Slashdot Mirror


Intel Sandy Bridge Desktop and Mobile CPUs

Vigile writes "The new Intel Sandy Bridge architecture is being launched at CES this week but the reviews and benchmarks are out today. PC Perspective took a look at both the desktop and mobile variants, the former of which turns out to be quite an impressive processor for both highly threaded and single threaded applications. With some tweaks to the execution unit, a new Turbo Boost mode that increases clock speeds dynamically and a vastly improved integrated graphics implementation, the Core i7-2600K improves in every aspect. Also interestingly, the most expensive desktop part will start at $317, putting the screws to AMD yet again. On the mobile side of things, PC Perspective tested the quad-core Core i7-2820QM and the benchmark results are equally impressive; especially when looking at the gaming performance using integrated graphics. Sandy Bridge will no doubt put quite a dent in the discrete notebook graphics market for NVIDIA and AMD."

5 of 116 comments (clear)

  1. Additional Story Resources by Anonymous Coward · · Score: 5, Informative
    1. Re:Additional Story Resources by Vigile · · Score: 4, Informative

      Agreed! The more people read about these products the better informed. A couple more:

      bit-tech: http://bit-tech.net/hardware/2011/01/03/intel-sandy-bridge-review/1

      Neoseeker: http://neoseeker.com/Articles/Hardware/Reviews/Intel_i7_2600K_Intel_i5_2500K

  2. Re:Impressive graphics ? by RedK · · Score: 5, Informative

    The 320M is not a discrete graphics option, it's an integrated graphics option, same as this SB GPU. So you disagree out of ignorance more than disagreement. This is again a really poor showing on Intel's part.

    --
    "Not to mention all the idiots who use words like boxen."
    Anonymous Coward on Monday August 04, @06:49PM
  3. Re:Impressive graphics ? by RedK · · Score: 4, Informative

    The 320M used in Macs shares memory with main system memory. That used the be the definition of an integrated graphics part. Dedicated/discrete GPUs have their own memory, hence the dedicated/discrete part of the name. I've been following graphics cards/benchmarks/terminology since the mid-90s and 3Dfx's rise to fame.

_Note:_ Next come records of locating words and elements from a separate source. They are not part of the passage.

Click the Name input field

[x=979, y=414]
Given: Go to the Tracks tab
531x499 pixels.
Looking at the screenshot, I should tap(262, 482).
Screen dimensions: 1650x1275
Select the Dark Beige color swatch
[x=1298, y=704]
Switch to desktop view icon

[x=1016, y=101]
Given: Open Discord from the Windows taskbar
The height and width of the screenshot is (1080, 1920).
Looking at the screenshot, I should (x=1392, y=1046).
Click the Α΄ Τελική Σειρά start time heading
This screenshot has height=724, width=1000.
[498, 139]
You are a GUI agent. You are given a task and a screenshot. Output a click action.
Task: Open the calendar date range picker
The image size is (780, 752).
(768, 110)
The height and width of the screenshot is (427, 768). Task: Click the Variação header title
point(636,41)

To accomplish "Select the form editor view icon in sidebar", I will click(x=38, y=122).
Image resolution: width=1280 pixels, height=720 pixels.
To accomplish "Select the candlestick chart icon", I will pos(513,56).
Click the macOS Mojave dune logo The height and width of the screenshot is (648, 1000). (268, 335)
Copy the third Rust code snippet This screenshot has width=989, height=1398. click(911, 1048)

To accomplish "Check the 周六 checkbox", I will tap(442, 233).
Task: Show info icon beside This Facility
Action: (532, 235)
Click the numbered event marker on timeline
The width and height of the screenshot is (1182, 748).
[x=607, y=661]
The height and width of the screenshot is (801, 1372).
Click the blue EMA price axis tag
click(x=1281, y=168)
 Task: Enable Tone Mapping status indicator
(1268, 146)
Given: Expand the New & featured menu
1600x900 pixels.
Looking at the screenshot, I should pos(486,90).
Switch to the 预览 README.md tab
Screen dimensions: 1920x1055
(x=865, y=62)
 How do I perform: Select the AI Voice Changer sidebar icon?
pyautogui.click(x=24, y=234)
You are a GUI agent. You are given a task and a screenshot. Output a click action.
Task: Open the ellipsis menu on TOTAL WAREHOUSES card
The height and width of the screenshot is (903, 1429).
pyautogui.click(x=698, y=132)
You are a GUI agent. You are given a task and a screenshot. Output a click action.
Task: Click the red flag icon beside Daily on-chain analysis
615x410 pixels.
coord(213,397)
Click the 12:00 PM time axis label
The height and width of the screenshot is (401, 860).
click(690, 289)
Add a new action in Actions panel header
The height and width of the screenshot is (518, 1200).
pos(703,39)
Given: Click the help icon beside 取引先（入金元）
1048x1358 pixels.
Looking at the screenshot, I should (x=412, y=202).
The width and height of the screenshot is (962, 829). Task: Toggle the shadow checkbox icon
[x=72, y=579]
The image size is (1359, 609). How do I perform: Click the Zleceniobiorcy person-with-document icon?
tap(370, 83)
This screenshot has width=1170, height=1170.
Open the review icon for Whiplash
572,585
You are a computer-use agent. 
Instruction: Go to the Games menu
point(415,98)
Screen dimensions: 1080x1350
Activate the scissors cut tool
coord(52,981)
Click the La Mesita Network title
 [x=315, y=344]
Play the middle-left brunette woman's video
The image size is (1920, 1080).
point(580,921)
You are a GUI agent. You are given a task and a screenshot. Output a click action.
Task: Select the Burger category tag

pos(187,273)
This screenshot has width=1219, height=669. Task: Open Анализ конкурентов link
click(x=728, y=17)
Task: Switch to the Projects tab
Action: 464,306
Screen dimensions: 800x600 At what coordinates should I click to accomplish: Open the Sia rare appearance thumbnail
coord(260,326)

    The 320M I'm talking about and that Anand used is integrated in the chipset, same as all the Intel graphics before it, so it shares its die with a memory controller, a SATA controller, a PCI interface and a USB controller. It is the very definition of an integrated graphics part. Intel only decided to move the part from the chipset and integrate more on the CPU die itself. That doesn't make their showing any more impressive.

    --
    "Not to mention all the idiots who use words like boxen."